Prime Minister Sir John Compton broke the shackles of colonialism by removing St. Lucia from “Grant in Aid” and balanced its recurrent budget. He then tapped both Colonial Development and Welfare and USAID for capital expenditure. But unlike present day politicians, Compton had the fundamental drive and foresight, fundamental tools for nation building.
In the human resource sector, he taught farmers to love agriculture. He inspired them with government aid, duty-free concessions and FAR pick-up trucks. In turn they educated their children who now serve our communities as doctors, lawyers, engineers, economists, etc. But our present cadre of academicians has made not a dent on the solid core of functional illiteracy in St. Lucia where the previous prime minister and former Leader of the Opposition was ostensibly axed for, among other things, a lack of academic qualifications.

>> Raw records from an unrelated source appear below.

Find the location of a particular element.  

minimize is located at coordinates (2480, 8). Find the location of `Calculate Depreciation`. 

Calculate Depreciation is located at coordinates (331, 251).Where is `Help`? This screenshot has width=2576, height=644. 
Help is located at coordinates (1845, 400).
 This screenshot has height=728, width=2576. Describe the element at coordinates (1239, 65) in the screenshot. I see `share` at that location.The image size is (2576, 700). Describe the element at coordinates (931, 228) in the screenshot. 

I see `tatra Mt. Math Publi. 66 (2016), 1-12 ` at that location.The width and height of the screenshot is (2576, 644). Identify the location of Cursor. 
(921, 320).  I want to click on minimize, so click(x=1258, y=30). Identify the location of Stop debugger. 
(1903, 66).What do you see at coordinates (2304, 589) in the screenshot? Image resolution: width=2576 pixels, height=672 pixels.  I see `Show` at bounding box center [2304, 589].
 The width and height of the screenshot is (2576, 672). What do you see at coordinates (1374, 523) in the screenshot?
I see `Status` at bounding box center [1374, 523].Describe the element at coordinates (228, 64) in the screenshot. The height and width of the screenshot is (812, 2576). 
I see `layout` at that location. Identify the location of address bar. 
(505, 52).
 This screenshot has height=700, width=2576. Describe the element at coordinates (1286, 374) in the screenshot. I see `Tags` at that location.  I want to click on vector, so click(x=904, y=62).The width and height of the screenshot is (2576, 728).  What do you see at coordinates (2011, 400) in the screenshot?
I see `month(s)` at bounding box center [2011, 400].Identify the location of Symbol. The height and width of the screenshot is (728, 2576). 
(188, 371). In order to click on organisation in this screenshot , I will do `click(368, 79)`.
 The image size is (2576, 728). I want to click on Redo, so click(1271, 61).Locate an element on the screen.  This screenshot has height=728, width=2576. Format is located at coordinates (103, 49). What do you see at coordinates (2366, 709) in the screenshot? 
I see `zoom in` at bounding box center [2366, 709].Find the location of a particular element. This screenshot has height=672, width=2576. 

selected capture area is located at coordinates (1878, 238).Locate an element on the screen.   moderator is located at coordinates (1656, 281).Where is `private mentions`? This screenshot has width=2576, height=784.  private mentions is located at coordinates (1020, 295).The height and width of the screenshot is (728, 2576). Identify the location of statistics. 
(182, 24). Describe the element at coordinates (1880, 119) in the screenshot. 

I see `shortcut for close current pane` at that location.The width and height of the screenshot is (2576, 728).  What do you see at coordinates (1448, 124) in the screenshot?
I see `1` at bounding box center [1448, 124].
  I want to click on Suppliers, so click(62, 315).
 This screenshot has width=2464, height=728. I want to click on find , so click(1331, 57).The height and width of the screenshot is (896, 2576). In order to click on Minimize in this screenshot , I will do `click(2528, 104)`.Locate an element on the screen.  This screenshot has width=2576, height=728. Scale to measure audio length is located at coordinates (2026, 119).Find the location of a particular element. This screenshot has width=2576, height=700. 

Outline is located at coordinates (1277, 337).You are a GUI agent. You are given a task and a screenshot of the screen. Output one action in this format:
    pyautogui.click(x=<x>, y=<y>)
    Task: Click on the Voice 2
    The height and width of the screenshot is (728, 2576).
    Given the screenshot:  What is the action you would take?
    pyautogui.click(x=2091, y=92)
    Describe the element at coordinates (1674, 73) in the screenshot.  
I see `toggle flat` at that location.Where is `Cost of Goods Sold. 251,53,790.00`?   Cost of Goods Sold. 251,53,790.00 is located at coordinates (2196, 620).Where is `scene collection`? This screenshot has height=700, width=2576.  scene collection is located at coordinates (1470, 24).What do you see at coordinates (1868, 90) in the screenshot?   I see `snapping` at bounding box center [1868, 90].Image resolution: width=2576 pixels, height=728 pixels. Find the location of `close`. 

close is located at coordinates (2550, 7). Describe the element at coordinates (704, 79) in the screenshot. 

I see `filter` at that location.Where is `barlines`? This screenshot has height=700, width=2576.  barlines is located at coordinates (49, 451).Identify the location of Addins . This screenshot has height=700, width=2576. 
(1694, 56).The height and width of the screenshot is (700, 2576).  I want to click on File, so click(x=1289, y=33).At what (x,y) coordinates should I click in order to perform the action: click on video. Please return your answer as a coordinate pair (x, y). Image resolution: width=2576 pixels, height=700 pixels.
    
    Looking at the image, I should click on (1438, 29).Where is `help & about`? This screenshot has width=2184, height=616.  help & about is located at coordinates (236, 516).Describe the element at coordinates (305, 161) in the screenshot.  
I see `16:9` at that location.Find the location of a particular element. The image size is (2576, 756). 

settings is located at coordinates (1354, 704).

But the exponential indices of functional illiteracy in comparison with academics is irrelevant when the critical mass is in economic limbo, thanks to our present economic circumstances which could be reactivated by the exploration of thermal energy; rolling stock as well.
The latter has a potential to generate over $265,000,000 annually from standing violations alone, let alone moving violations. Bourgeoisies who can afford to pay for parking, park their BMWs, Mercedes Benzes, Range Rovers, Toyotas and other SUVs for $600 for 156 working days per year which is $3.85 per day, with police parking wardens guarding them for $1,500.00 per month, or $65.22 per working day (assuming 23 working days per month).
With 26 cars parked on each side of the square, the annual income is $600 x 104 = $62,400. If those 104 spaces were to be charged at $1 per hour for an eight hour day, 23 working days a month, then the annual revenue would be $229,632, a difference of $167,232.
Of the 13 x 10,000 vehicles with L number plates, allocating 60 percent (78,000) to Castries at $8 parking per day for 6 days a week, 52 weeks a year, would produce an annual income of over $190,000,000; assuming another $75,000,000+ on the same basis for Soufriere and Vieux Fort would produce a total annual revenue in excess of $265,000,000.
So why do we continue to be beggars if not for our anachronistic Massa?